The collection of accurate and noise-free data is a crucial part of Internet of Things (IoT)-controlled environments. However, the data collected from various sensors in daily life often suffer from inaccuracies. Additionally, IoT-controlled devices with low-cost sensors lack sufficient hardware resources to employ conventional deep-learning models. To overcome this limitation, we propose sensors for daily life (SenDaL), the first framework that utilizes neural networks for calibrating low cost sensors. SenDaL introduces novel training and inference processes that enable it to achieve accuracy comparable to deep learning models while simultaneously preserving latency and energy consumption similar to linear models. SenDaL is first trained in a bottom-up manner, making decisions based on calibration results from both linear and deep learning models. Once both models are trained, SenDaL makes independent decisions through a top-down inference process, ensuring accuracy and inference speed. Furthermore, SenDaL can select the optimal deep learning model according to the resources of the IoT devices because it is compatible with various deep learning models, such as long short-term memory-based and Transformer-based models. We have verified that SenDaL outperforms existing deep learning models in terms of accuracy, latency, and energy efficiency through experiments conducted in different IoT environments and real-life scenarios.

Paper Structure

This paper contains 31 sections, 6 equations, 5 figures, 5 tables.

Figures (5)

  • Figure 1: Overview of SenDaL. Both high-cost and low-cost sensors are used to train SenDaL on a machine through a bottom-up training process.

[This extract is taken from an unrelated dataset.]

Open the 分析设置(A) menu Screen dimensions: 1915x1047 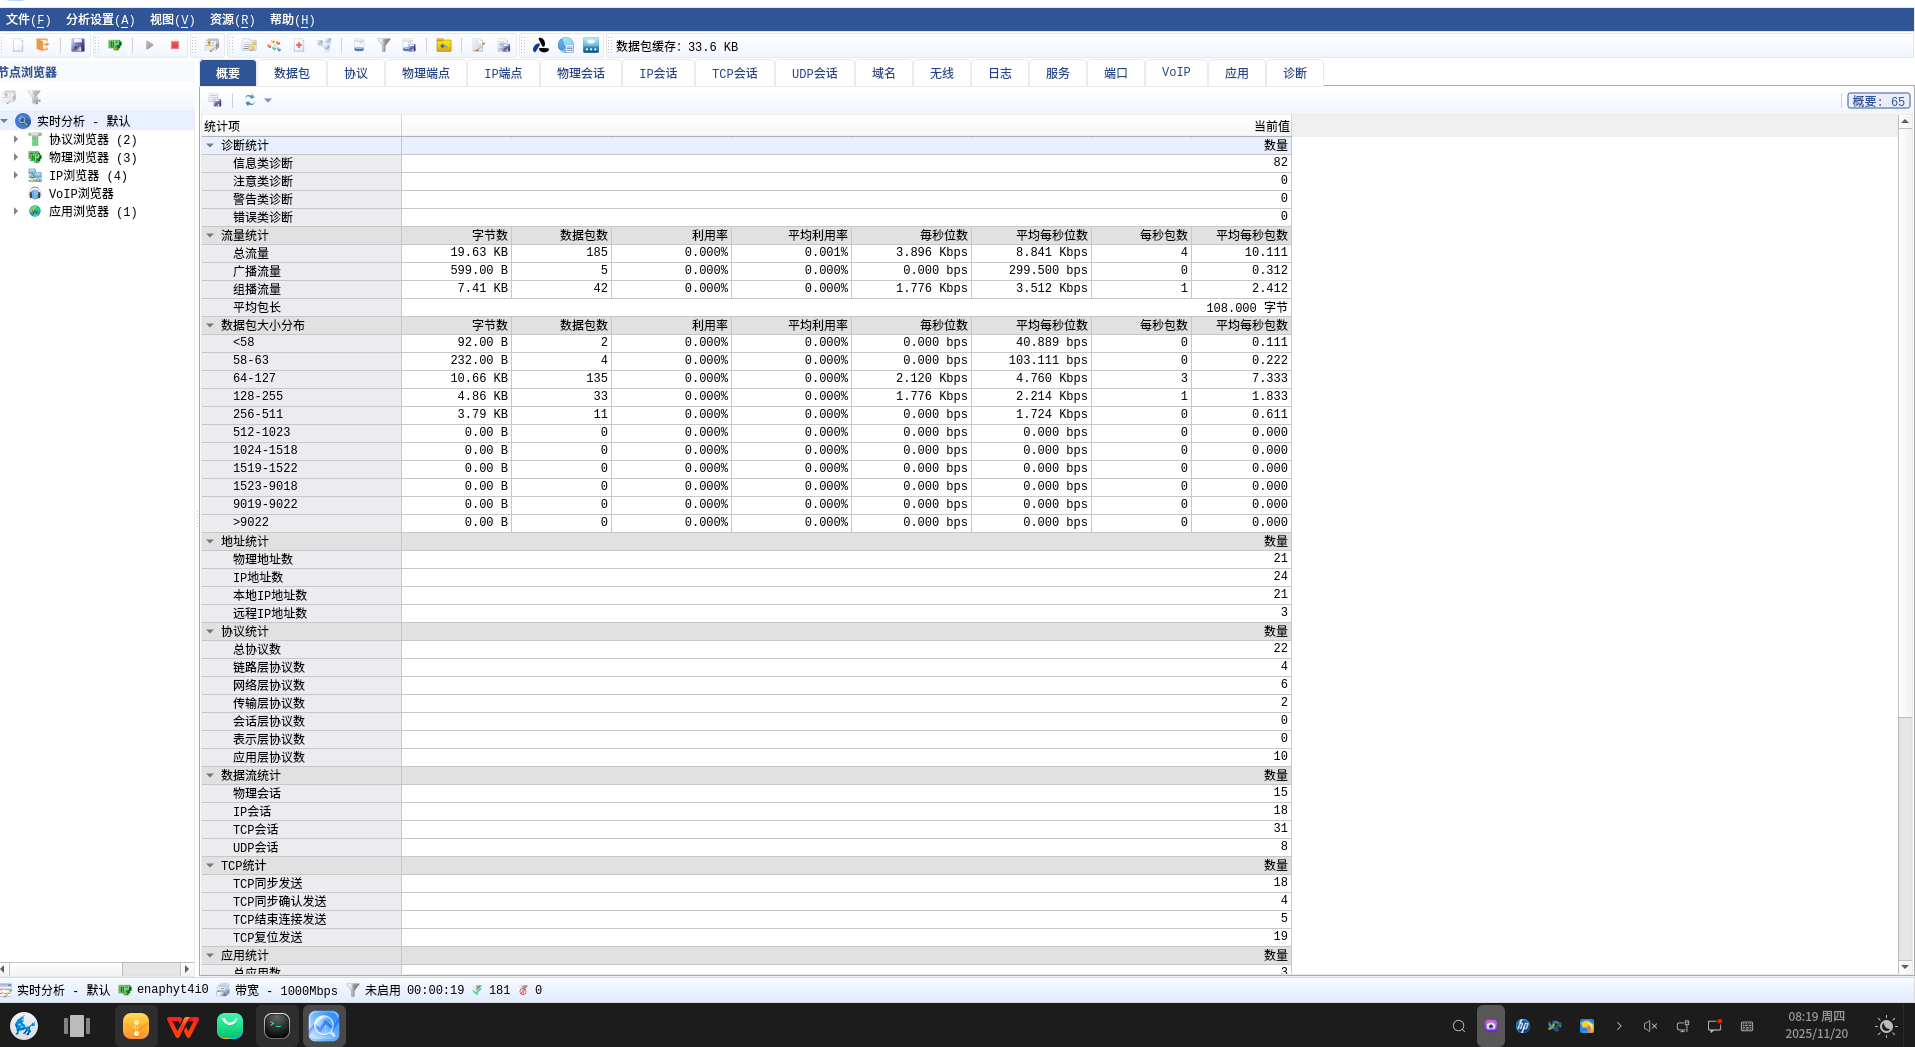pyautogui.click(x=99, y=19)
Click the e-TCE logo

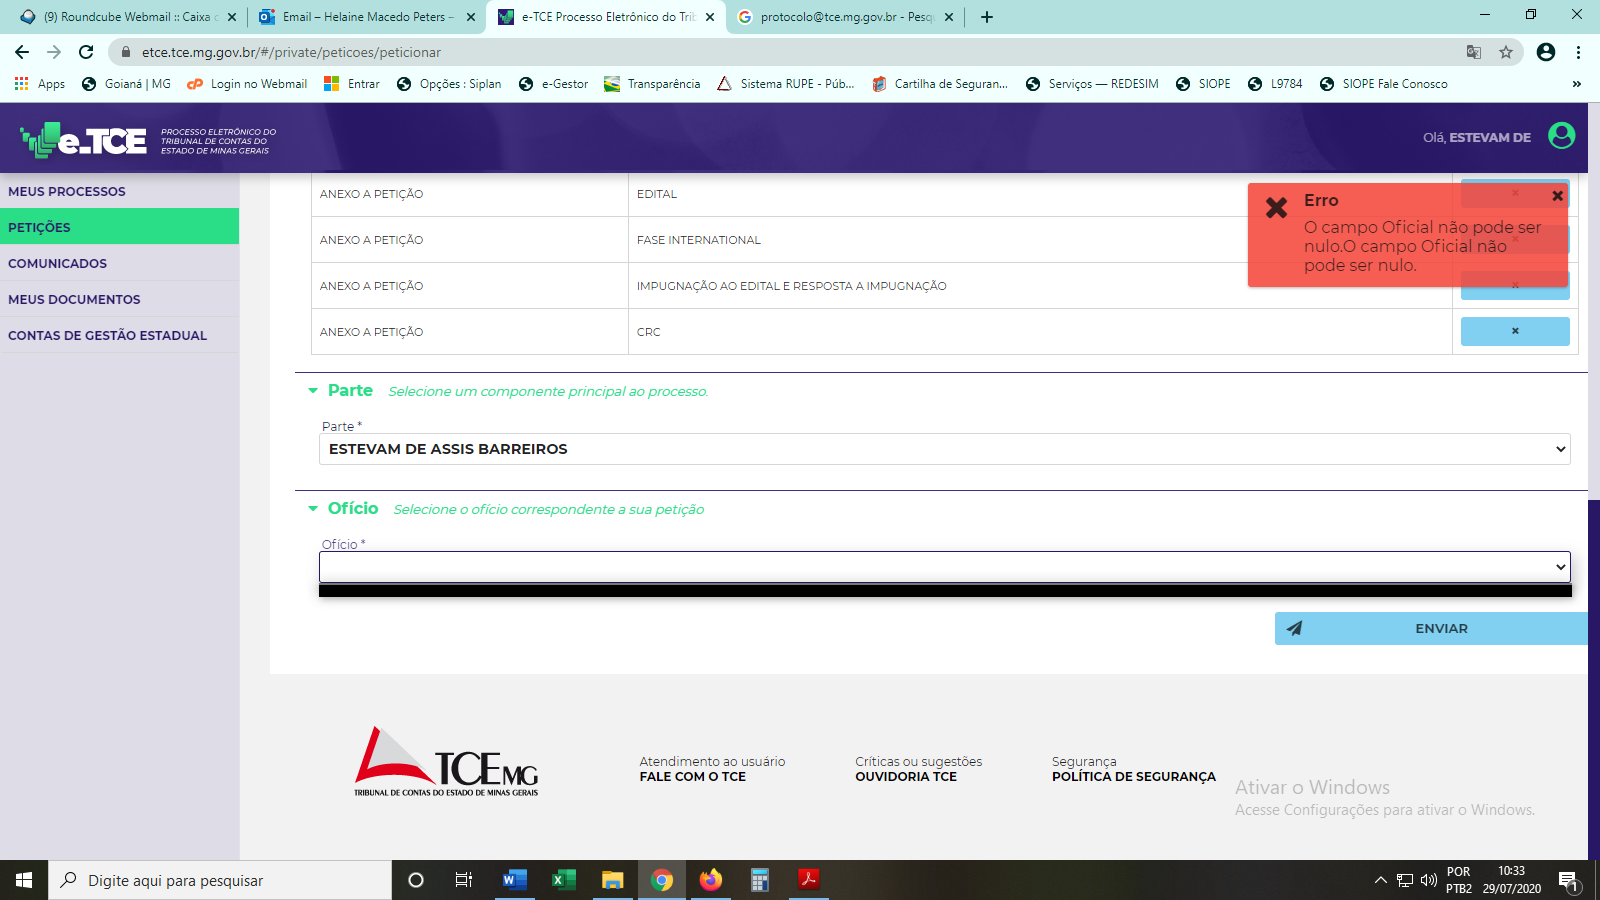click(85, 140)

Then, a top-down inference process enables SenDaL calibrate low-cost sensors in IoT-controlled devices with high accuracy and fast inference speed.
  • Figure 2: Overall data refinement process.

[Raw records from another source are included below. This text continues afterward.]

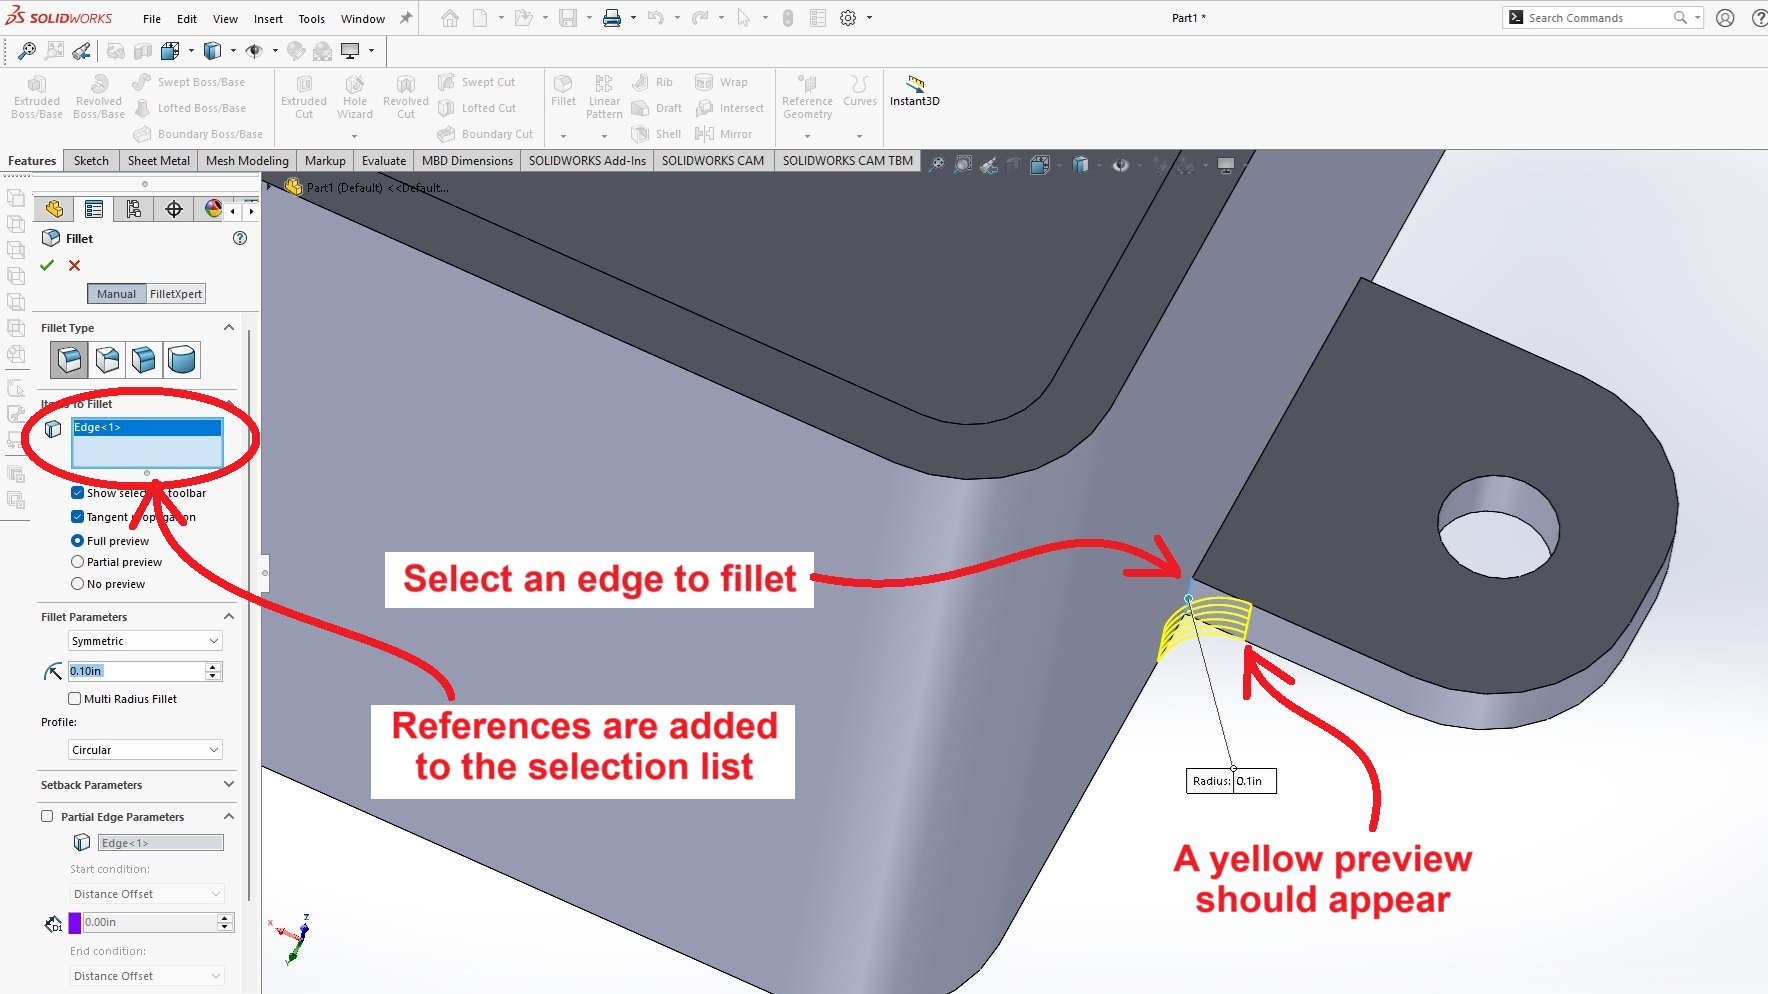This screenshot has height=994, width=1768.
Task: Click the Print icon in the top toolbar
Action: [x=611, y=18]
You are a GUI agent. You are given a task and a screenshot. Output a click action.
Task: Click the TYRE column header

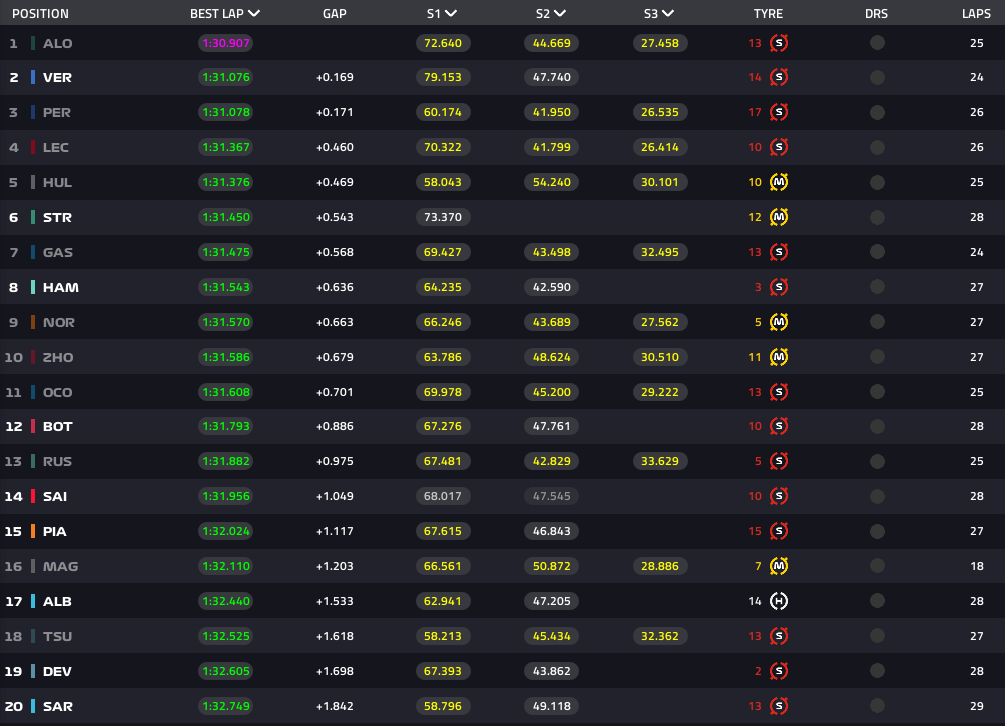coord(768,14)
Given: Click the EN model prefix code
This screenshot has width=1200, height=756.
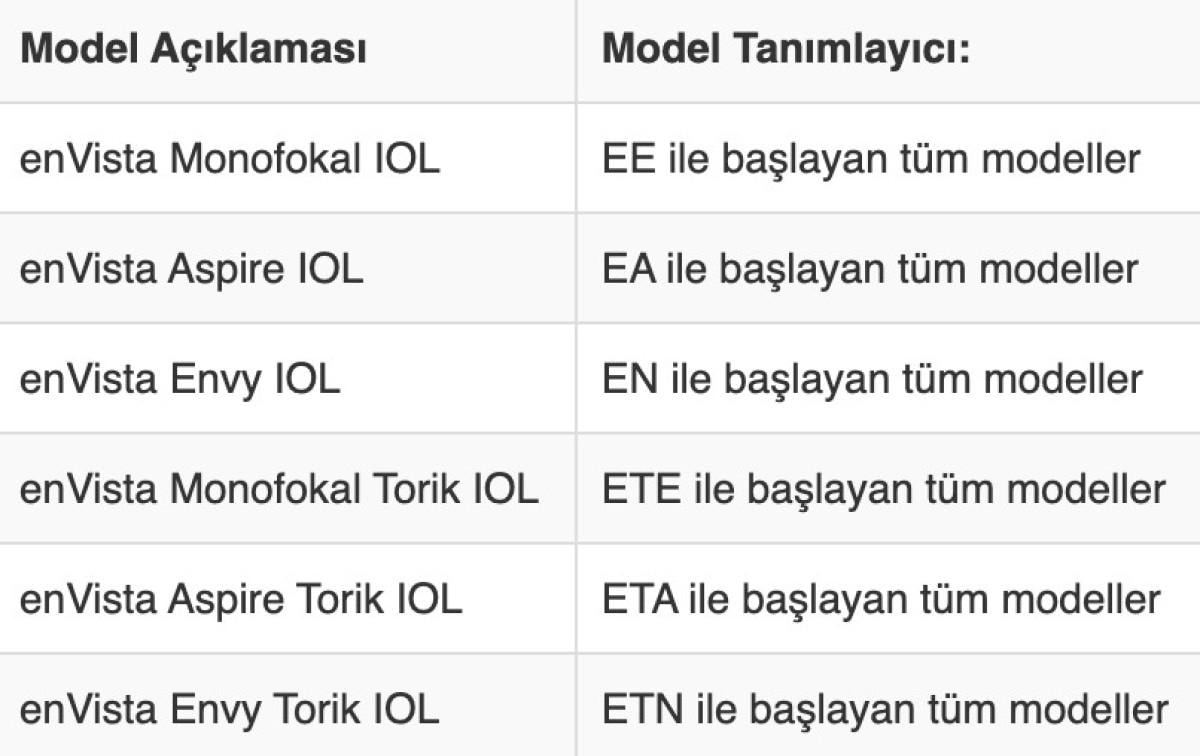Looking at the screenshot, I should [630, 379].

  • Figure 3: Overall structure of SenDaL framework. SenDaL can perform direct inference through either the linear layer (marked in a blue box) or the component layer (marked in a red box).

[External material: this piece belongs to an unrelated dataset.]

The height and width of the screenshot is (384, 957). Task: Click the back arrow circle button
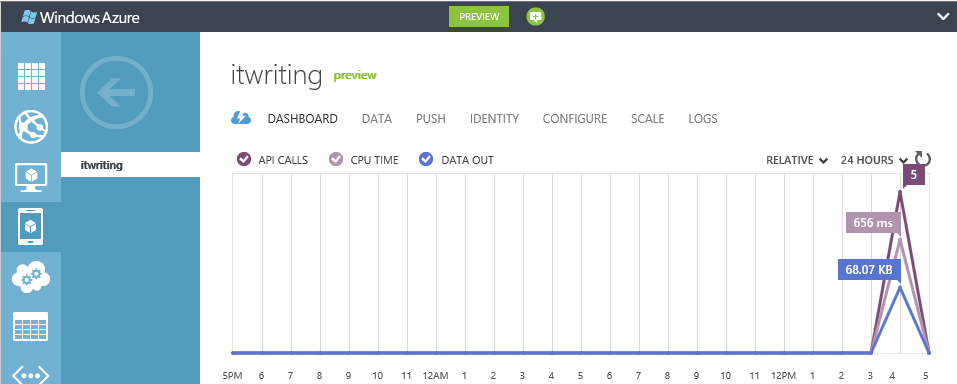pyautogui.click(x=117, y=92)
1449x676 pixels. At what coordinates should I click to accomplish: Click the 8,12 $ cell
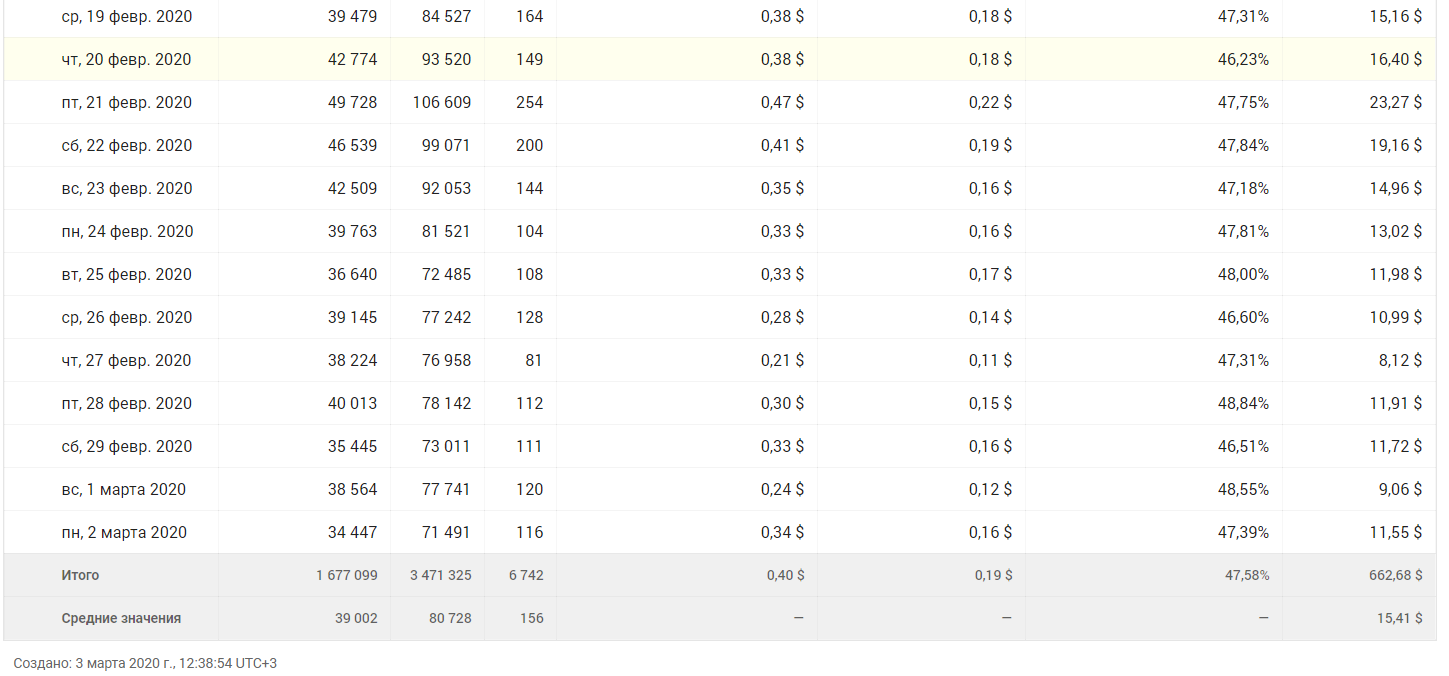point(1400,361)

  • Figure 4: Two types of decision-making concept.(a) Embedding layer (Classifier) learns a model determination method using the results of several calibration models, in a bottom-up manner. (b) Once the embedding layer is trained, the embedding layer employs a top-down strategy during the inference process, independently formulating decisions without assistance from any calibration model. (c) Through different training and inference processes, fast and accurate inference results can be made in an actual hardware environment.
  • Figure 5: The three-step bottom-up training process of SenDaL. Freeze notation in unified model training denotes a layer in which weight does not change during backpropagation.